• **WHAT YOU WILL DO**:
Repeat exactly the lines from the one containing "New Art Space (513, 2055)" through the last line of the records below, both included, and nothing else.

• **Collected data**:
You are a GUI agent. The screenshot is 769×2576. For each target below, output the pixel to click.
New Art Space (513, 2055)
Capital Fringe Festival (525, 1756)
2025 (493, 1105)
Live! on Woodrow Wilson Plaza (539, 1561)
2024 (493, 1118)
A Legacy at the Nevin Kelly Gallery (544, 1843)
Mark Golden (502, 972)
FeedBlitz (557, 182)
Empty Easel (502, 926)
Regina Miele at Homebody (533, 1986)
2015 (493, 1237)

• **SOLVED PROBLEM**:
New Art Space (513, 2055)
Capital Fringe Festival (525, 1756)
2025 (493, 1105)
Live! on Woodrow Wilson Plaza (539, 1561)
2024 (493, 1118)
A Legacy at the Nevin Kelly Gallery (544, 1843)
Mark Golden (502, 972)
FeedBlitz (557, 182)
Empty Easel (502, 926)
Regina Miele at Homebody (533, 1986)
2015 (493, 1237)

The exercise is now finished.